The lower end of the link arm 50 is rotatably attached to the upper surface of the convex portion 24 of the vehicle interior floor 12, particularly in the vicinity of the front fixing portion 30 of the leg portion 28. As shown in FIG. 5, the link arm 50 can tilt forward following the displacement of the seat cushion 44 when the seat cushion 44 is displaced forward due to the rotation operation of the lever 56. In this way, the passenger seat 16 can dive down to the foot space (recessed portion of the passenger compartment floor 12) formed in front of and lower than the convex portion 24 of the passenger compartment floor 12.

When the passenger seat 16 is dive down, the headrest 46 removed from the seat back 42 is stored in a headrest storage portion (not shown) in the vehicle interior.

Below the rear seat 20 of the vehicle interior floor 12, an inclined portion 58 extending diagonally upward toward the rear is provided, and the rear seat 20 is fixed to the inclined portion 58 via the leg portion 60.

The rear seat 20 is rotatably attached to the seat back 62, the seat cushion 64, the headrest 66, the dive-down mechanism portion 68 that supports the seat back 62 so as to be able to lie down forward, and the front portion of the seat cushion 64. It is composed of a metal link arm 70 and a metal link arm 70. A string-shaped operation portion 72 is provided on the upper portion of the seat back 62. In FIGS. 2 and 5, the seat frame incorporated in the seat back 62 and the seat cushion 64 of the rear seat 20 is not shown.

The lower end of the dive-down mechanism portion 68 is attached slightly to the front of the center of the leg portion 60, and the lower end of the link arm 70 is rotatably attached to the passenger compartment floor 12 in front of the inclined portion 58.

With the headrest 66 removed from the seat back 62, when the string-shaped operating portion 72 at the top of the seat back 62 is pulled upward, the seat back 62 is folded forward and the seat cushion is folded as shown in FIG. It falls forward together with 64 and the dive down mechanism portion 68. That is, the rear seat 20 can dive down to the foot space (recessed portion of the vehicle interior floor 12) formed in front of and lower than the inclined portion 58 of the vehicle interior floor 12.

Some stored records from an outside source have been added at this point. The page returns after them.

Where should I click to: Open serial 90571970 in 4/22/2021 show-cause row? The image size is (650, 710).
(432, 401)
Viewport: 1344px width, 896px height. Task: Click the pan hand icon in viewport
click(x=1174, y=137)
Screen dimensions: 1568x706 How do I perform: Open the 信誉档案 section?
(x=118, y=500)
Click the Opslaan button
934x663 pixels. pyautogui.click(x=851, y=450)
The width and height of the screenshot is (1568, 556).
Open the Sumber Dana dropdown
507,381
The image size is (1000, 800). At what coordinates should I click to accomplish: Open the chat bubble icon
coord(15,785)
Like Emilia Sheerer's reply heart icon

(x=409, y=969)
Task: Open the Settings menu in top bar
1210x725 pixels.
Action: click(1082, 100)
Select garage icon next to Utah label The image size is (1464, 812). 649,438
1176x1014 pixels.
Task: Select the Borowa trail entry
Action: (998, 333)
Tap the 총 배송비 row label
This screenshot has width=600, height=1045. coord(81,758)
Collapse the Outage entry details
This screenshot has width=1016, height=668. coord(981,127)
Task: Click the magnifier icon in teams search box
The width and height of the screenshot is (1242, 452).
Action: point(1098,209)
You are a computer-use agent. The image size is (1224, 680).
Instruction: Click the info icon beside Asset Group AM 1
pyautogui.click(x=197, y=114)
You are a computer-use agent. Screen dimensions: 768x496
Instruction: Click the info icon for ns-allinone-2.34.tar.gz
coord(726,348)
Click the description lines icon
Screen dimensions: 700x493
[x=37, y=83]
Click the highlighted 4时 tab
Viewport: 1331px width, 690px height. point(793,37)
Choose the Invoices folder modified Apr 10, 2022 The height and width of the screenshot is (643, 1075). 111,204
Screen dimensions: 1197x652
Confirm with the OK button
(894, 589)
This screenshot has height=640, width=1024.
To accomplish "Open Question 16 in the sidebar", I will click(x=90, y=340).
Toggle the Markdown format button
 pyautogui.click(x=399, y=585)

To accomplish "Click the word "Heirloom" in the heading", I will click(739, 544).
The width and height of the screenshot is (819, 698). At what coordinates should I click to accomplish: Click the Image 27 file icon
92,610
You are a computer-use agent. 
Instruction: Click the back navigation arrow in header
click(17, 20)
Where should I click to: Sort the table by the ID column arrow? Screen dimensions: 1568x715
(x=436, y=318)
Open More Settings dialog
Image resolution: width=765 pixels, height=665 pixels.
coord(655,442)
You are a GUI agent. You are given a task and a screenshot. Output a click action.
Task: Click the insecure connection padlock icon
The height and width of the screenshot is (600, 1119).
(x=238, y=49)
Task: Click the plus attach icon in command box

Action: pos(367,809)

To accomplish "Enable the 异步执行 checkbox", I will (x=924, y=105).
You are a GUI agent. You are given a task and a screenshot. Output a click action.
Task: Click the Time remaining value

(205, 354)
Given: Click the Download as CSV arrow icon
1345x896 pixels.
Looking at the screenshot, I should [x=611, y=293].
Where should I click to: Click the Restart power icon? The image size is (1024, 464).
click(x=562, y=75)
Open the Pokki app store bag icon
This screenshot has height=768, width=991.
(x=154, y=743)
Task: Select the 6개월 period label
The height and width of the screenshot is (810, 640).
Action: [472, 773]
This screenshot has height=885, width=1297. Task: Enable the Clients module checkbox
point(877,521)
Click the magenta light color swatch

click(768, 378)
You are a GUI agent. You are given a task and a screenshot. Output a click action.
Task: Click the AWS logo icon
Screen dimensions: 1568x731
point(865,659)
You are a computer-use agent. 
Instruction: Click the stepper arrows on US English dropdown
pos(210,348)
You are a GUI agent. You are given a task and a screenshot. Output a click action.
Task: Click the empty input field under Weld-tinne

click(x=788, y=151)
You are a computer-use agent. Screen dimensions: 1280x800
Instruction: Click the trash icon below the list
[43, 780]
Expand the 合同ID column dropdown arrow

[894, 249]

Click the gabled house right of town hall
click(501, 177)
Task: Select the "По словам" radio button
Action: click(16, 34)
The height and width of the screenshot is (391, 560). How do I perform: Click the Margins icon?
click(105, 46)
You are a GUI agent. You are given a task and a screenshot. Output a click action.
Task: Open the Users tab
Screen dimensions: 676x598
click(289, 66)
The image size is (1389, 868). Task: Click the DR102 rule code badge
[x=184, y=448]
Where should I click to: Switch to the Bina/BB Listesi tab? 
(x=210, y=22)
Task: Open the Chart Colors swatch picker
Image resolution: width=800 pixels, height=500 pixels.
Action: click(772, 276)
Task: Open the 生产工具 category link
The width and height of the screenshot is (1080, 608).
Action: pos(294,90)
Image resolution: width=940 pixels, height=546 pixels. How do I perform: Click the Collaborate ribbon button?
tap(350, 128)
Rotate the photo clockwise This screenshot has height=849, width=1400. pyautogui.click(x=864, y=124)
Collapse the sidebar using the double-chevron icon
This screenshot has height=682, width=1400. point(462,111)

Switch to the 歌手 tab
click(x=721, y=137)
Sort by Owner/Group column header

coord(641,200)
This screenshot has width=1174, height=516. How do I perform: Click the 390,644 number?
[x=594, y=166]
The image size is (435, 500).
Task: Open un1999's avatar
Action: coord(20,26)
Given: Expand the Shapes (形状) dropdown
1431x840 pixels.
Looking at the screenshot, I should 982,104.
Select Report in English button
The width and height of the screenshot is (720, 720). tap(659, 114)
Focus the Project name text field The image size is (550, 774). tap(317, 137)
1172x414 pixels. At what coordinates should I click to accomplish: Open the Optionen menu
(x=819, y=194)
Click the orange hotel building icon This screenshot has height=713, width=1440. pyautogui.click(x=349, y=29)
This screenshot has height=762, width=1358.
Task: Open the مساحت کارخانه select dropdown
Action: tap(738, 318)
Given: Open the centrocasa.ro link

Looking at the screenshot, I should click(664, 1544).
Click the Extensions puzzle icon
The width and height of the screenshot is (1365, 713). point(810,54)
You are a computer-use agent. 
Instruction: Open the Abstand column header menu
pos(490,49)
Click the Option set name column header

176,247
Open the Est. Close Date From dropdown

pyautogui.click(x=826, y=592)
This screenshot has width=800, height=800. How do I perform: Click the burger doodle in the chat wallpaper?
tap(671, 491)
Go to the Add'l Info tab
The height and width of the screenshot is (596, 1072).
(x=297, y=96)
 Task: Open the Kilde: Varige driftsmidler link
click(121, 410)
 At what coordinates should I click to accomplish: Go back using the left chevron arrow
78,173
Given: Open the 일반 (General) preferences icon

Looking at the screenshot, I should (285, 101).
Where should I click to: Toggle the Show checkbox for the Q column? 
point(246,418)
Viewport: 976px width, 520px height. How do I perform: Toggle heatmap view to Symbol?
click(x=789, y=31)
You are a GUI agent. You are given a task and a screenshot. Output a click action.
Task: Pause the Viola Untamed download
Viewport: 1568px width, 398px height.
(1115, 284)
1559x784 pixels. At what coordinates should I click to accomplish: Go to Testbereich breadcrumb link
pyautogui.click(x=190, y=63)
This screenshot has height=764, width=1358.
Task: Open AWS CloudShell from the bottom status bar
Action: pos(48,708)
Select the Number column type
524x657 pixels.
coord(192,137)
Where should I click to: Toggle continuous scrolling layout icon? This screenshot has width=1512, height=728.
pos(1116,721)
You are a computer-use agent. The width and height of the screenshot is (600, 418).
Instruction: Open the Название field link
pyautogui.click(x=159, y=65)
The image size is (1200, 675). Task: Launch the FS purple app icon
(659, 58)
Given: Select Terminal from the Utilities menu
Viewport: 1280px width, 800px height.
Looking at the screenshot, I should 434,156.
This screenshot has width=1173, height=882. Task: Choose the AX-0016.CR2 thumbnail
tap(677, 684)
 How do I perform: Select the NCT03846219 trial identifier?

When the rear seat 20 is dive down, the headrest 66 removed from the seat back 62 is stored in a headrest storage portion (not shown) in the vehicle interior.

As shown in FIG. 2, a flat plate-shaped panel 74 is housed in the luggage compartment 22. As shown in FIGS. 4 and 5, a flat surface from the passenger seat 16 to the luggage compartment 22 is formed by bridging the panel 74 between the passenger seat 16 and the rear seat 20 that have been dive down. As a result, the luggage space is expanded, and a long luggage or the like can be loaded on the vehicle 10.

FIG. 3 is an enlarged side view of the lower part of the passenger seat 16. In this embodiment, the vehicle interior floor 12 is composed of a dashboard lower panel 76, a front cross member 38, a front floor panel 78, a middle cross member 40, and a rear floor panel 80 from the front to the rear. The floor.

As shown in FIG. 3, the front floor panel 78 has a front vertical wall portion 82 extending diagonally upward and rearward from the dashboard lower panel 76, and a horizontal portion extending in the horizontal direction from the upper end portion 84 of the front vertical wall portion 82. It has a rear vertical wall portion 90 extending diagonally downward and rearward from the rear end of the horizontal portion 88 and connected to the rear floor panel 80.

The front cross member 38 is formed in a trapezoidal cross section, and is provided at a position in contact with the front vertical wall portion 82 and the horizontal portion 88 of the front floor panel 78. The front cross member 38 is bridged between the left and right side sills (not shown) below the front side of the passenger seat 16 to support the lower surface of the front floor panel 78.

The middle cross member 40 is formed in a box shape in cross section, and is provided at the lower portion on the rear end side of the horizontal portion 88 of the front floor panel 78. The middle cross member 40 is bridged between the left and right side sills (not shown) below the rear side of the passenger seat 16 to support the lower surface of the front floor panel 78.

That is, in this embodiment, the convex portion 24 of the vehicle interior floor 12 is composed of the rear side of the front cross member 38, the lower side of the horizontal portion 88 of the front floor panel 78, and the front side of the middle cross member 40. To.

The front fixing portion 30 of the leg portion 28 is attached to the front cross member 38 via the horizontal portion 88 at a position slightly rearward from the upper end portion 84 of the front floor panel 78. The rear fixing portion 32 of the leg portion 28 is attached to the middle cross member 40 via the horizontal portion 88 at a position slightly forward from the rear vertical wall portion 90 of the front floor panel 78.

When the vehicle 10 is viewed from the side surface, the fuel tank 26 is a region between the front fixing portion 30 and the rear fixing portion 32, that is, the lower side of the convex portion 24 and behind the front fixing portion 30 and the rear fixing portion 32. It is arranged in the area R in front of it. In other words, the fuel tank 26 is arranged in the region R below the convex portion 24 when the vehicle 10 is viewed from the side surface and is sandwiched between the front cross member 38 and the middle cross member 40.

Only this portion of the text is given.